[THE INPUT Boundary: Start]

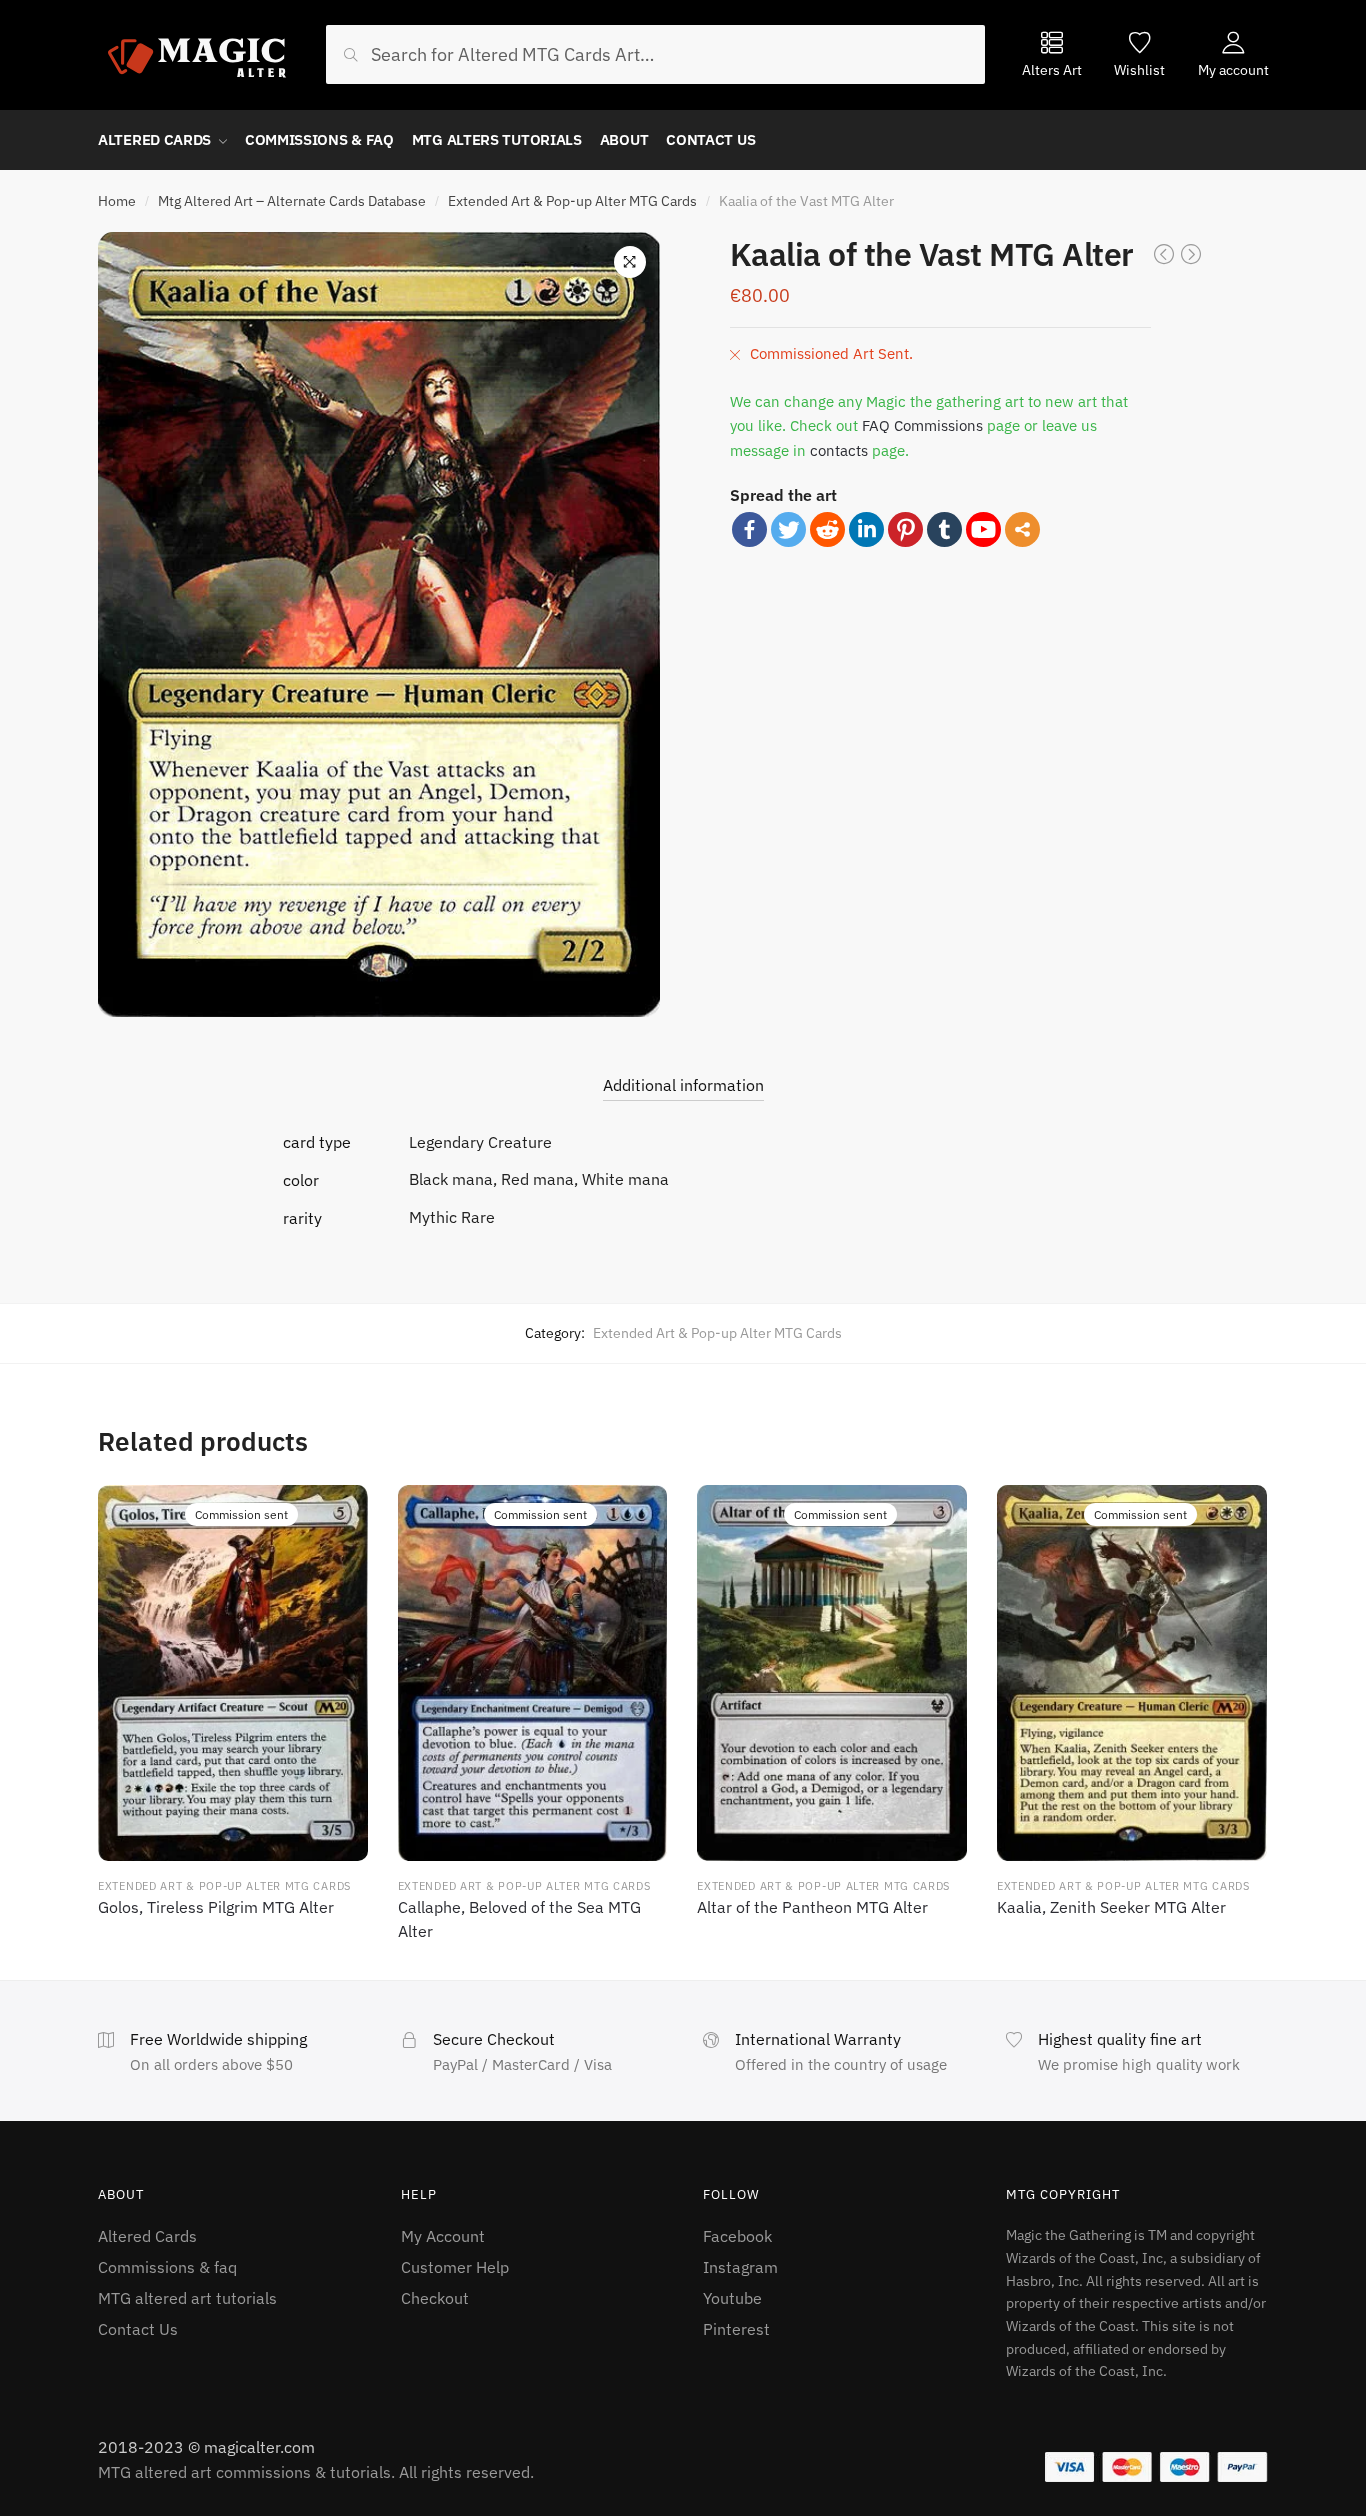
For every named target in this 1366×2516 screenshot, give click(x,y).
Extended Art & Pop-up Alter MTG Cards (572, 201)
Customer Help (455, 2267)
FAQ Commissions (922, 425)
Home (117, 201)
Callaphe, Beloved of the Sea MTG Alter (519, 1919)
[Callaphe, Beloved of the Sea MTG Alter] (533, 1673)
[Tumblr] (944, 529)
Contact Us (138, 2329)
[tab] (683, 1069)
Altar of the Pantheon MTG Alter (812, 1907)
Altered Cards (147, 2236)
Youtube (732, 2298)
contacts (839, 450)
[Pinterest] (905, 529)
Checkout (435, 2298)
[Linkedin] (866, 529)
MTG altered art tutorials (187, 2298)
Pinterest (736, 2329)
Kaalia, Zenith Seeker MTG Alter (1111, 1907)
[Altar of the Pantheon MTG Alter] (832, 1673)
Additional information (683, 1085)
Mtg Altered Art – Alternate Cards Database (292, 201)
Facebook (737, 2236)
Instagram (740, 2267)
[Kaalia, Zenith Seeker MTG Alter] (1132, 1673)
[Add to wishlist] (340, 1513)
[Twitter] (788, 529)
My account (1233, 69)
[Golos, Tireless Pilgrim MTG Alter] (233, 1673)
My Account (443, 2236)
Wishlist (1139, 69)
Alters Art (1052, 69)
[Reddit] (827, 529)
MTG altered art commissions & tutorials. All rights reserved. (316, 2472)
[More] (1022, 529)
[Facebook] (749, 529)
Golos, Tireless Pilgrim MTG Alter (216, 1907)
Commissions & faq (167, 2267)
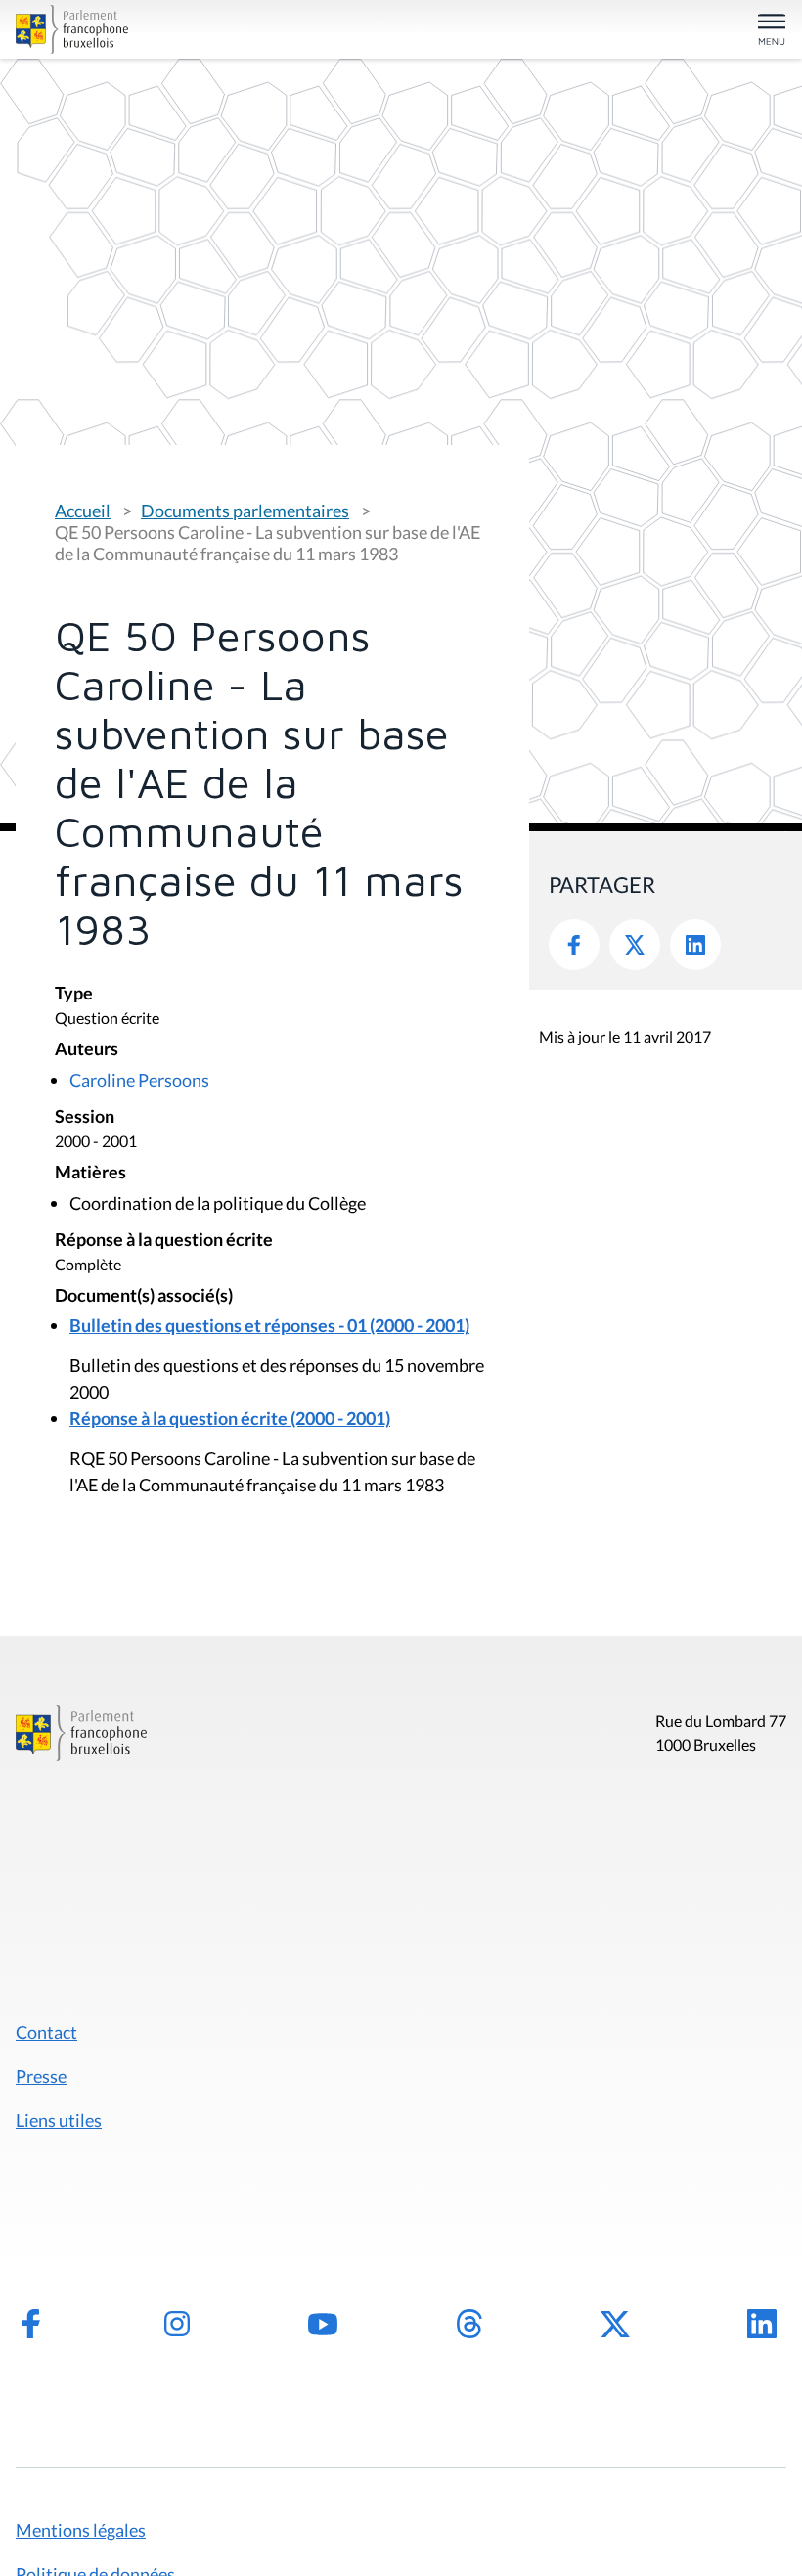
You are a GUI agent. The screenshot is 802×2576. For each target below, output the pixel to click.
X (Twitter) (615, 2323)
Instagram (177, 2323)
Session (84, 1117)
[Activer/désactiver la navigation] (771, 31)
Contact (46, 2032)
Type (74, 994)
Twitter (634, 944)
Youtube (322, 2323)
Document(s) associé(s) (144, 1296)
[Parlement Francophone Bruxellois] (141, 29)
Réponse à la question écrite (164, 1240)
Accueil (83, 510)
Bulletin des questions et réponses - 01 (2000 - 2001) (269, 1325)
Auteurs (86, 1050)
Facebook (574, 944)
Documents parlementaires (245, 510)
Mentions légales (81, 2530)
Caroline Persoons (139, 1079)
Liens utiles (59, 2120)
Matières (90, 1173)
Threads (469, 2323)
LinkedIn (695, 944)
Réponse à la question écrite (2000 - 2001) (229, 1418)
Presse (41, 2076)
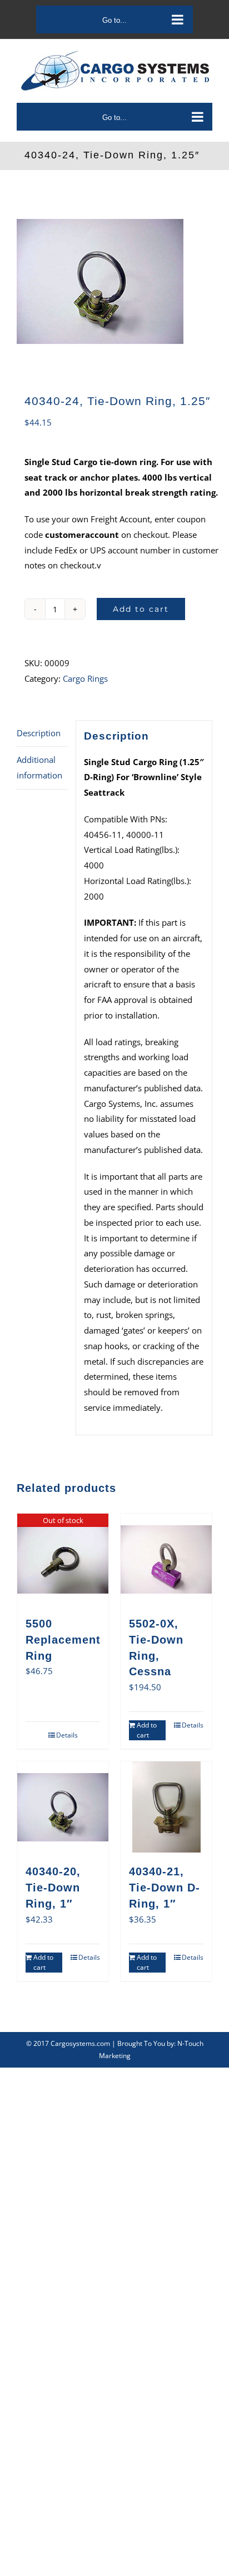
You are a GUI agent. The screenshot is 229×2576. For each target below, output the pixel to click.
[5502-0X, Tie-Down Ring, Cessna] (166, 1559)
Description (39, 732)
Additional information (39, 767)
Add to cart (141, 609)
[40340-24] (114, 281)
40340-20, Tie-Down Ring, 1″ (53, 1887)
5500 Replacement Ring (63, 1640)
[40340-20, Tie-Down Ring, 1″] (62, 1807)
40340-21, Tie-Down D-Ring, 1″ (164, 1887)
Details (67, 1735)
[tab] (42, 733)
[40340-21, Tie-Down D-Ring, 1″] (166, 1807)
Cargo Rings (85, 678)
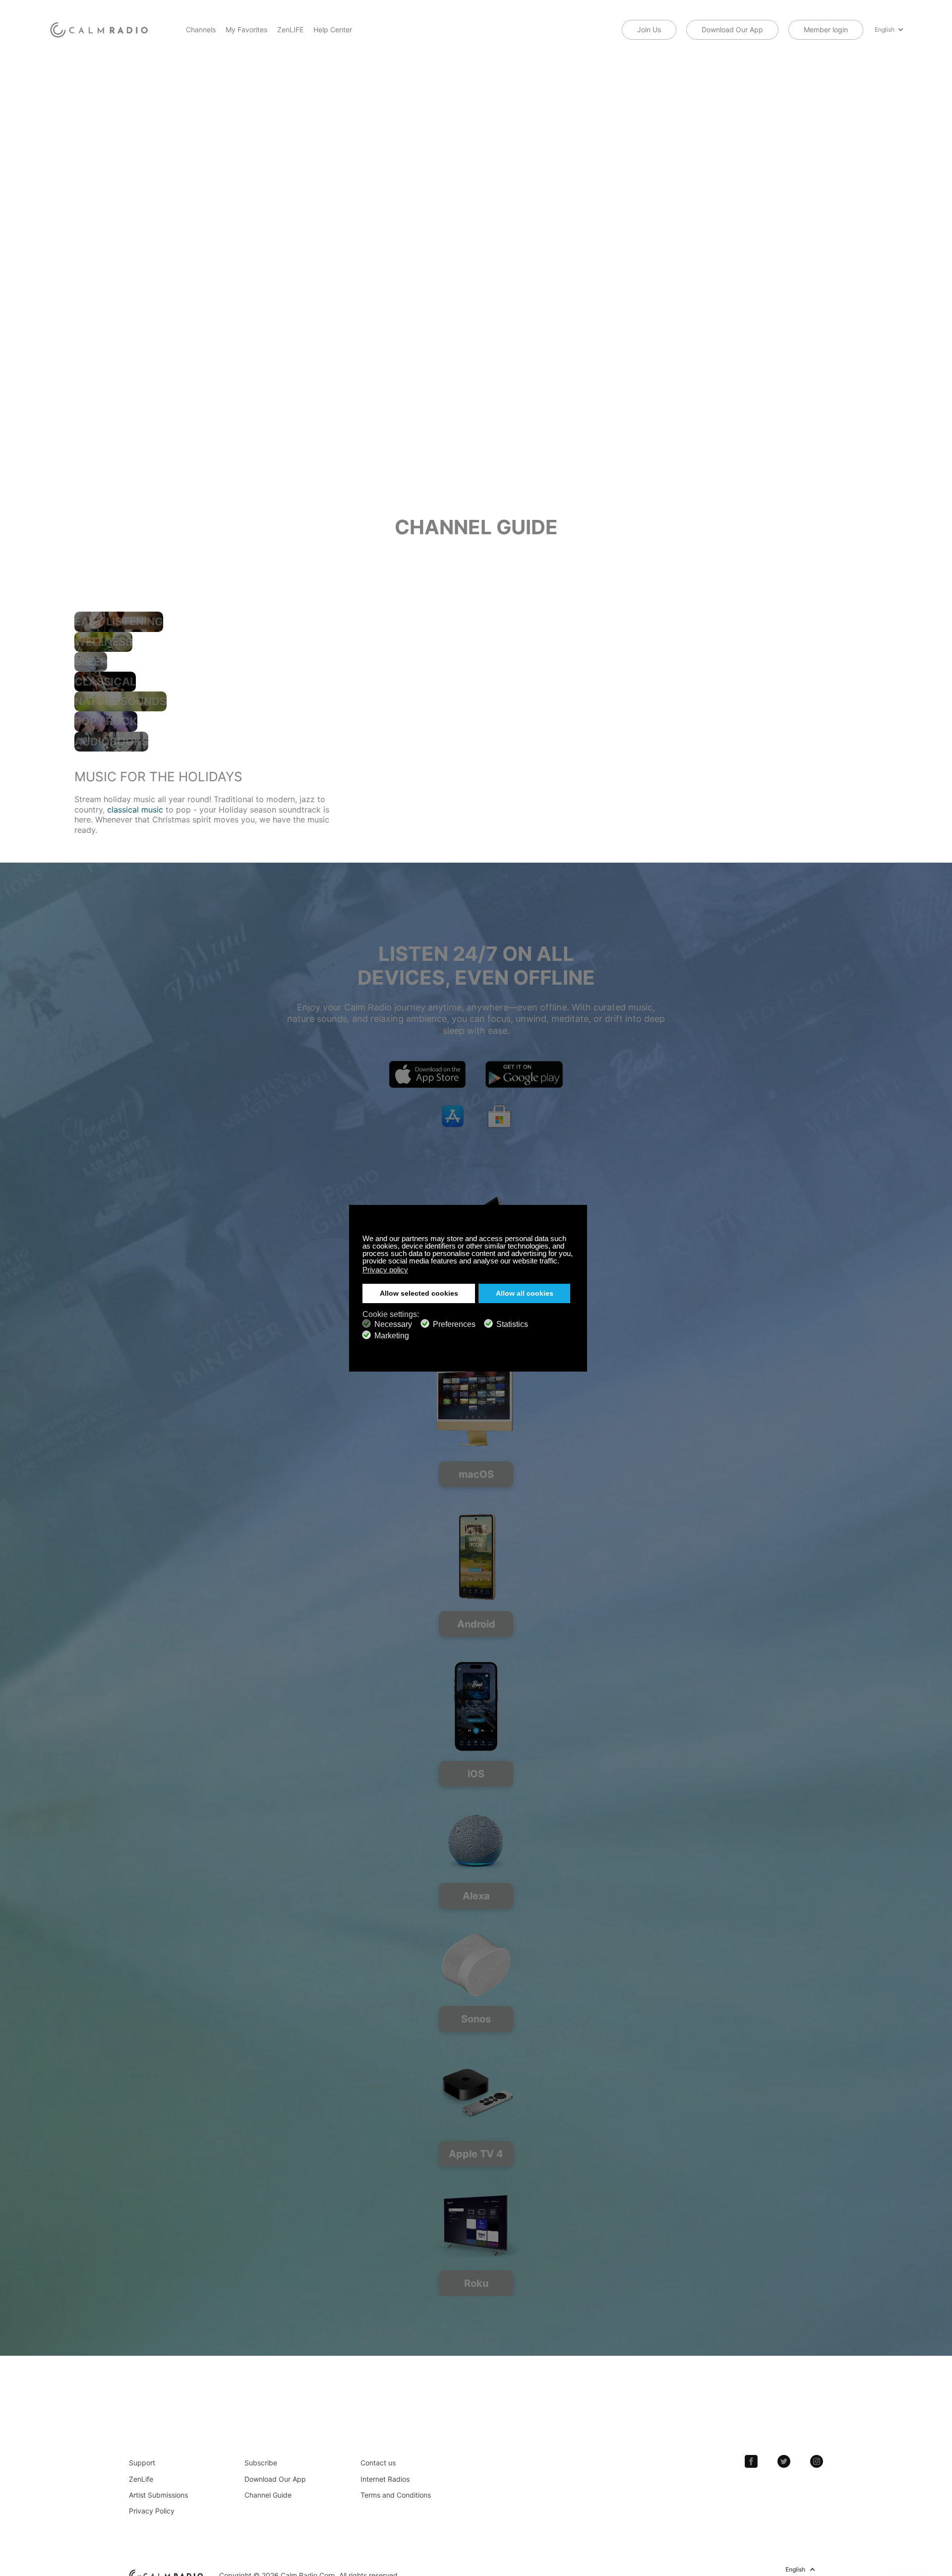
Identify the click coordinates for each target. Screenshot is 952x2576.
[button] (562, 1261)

[THE INPUT Boundary: End]

WORK ORDER:
Retype each line of the listing above word for word. Exclude the pictures.

ANSWER TO THE PROBLEM:
For every named target in this 1366×2516 screenshot, give click(x,y).
Extended Art & Pop-up Alter MTG Cards (572, 201)
Customer Help (455, 2267)
FAQ Commissions (922, 425)
Home (117, 201)
Callaphe, Beloved of the Sea MTG Alter (519, 1919)
[Callaphe, Beloved of the Sea MTG Alter] (533, 1673)
[Tumblr] (944, 529)
Contact Us (138, 2329)
[tab] (683, 1069)
Altar of the Pantheon MTG Alter (812, 1907)
Altered Cards (147, 2236)
Youtube (732, 2298)
contacts (839, 450)
[Pinterest] (905, 529)
Checkout (435, 2298)
[Linkedin] (866, 529)
MTG altered art tutorials (187, 2298)
Pinterest (736, 2329)
Kaalia, Zenith Seeker MTG Alter (1111, 1907)
[Altar of the Pantheon MTG Alter] (832, 1673)
Additional information (683, 1085)
Mtg Altered Art – Alternate Cards Database (292, 201)
Facebook (737, 2236)
Instagram (740, 2267)
[Kaalia, Zenith Seeker MTG Alter] (1132, 1673)
[Add to wishlist] (340, 1513)
[Twitter] (788, 529)
My account (1233, 69)
[Golos, Tireless Pilgrim MTG Alter] (233, 1673)
My Account (443, 2236)
Wishlist (1139, 69)
Alters Art (1052, 69)
[Reddit] (827, 529)
MTG altered art commissions & tutorials. All rights reserved. (316, 2472)
[More] (1022, 529)
[Facebook] (749, 529)
Golos, Tireless Pilgrim MTG Alter (216, 1907)
Commissions & faq (167, 2267)
You are a GUI agent. The screenshot is 802×2576. For each target below, output the pixel to click.
X (Twitter) (615, 2323)
Instagram (177, 2323)
Session (84, 1117)
[Activer/désactiver la navigation] (771, 31)
Contact (46, 2032)
Type (74, 994)
Twitter (634, 944)
Youtube (322, 2323)
Document(s) associé(s) (144, 1296)
[Parlement Francophone Bruxellois] (141, 29)
Réponse à la question écrite (164, 1240)
Accueil (83, 510)
Bulletin des questions et réponses - 01 (2000 - 2001) (269, 1325)
Auteurs (86, 1050)
Facebook (574, 944)
Documents parlementaires (245, 510)
Mentions légales (81, 2530)
Caroline Persoons (139, 1079)
Liens utiles (59, 2120)
Matières (90, 1173)
Threads (469, 2323)
LinkedIn (695, 944)
Réponse à la question écrite (2000 - 2001) (229, 1418)
Presse (41, 2076)
You are a GUI agent. The screenshot is 229×2576. For each target below, output the pixel to click.
[5502-0X, Tie-Down Ring, Cessna] (166, 1559)
Description (39, 732)
Additional information (39, 767)
Add to cart (141, 609)
[40340-24] (114, 281)
40340-20, Tie-Down Ring, 1″ (53, 1887)
5500 Replacement Ring (63, 1640)
[40340-20, Tie-Down Ring, 1″] (62, 1807)
40340-21, Tie-Down D-Ring, 1″ (164, 1887)
Details (67, 1735)
[tab] (42, 733)
[40340-21, Tie-Down D-Ring, 1″] (166, 1807)
Cargo Rings (85, 678)
Identify the click coordinates for each target. Screenshot is 952x2576.
[button] (562, 1261)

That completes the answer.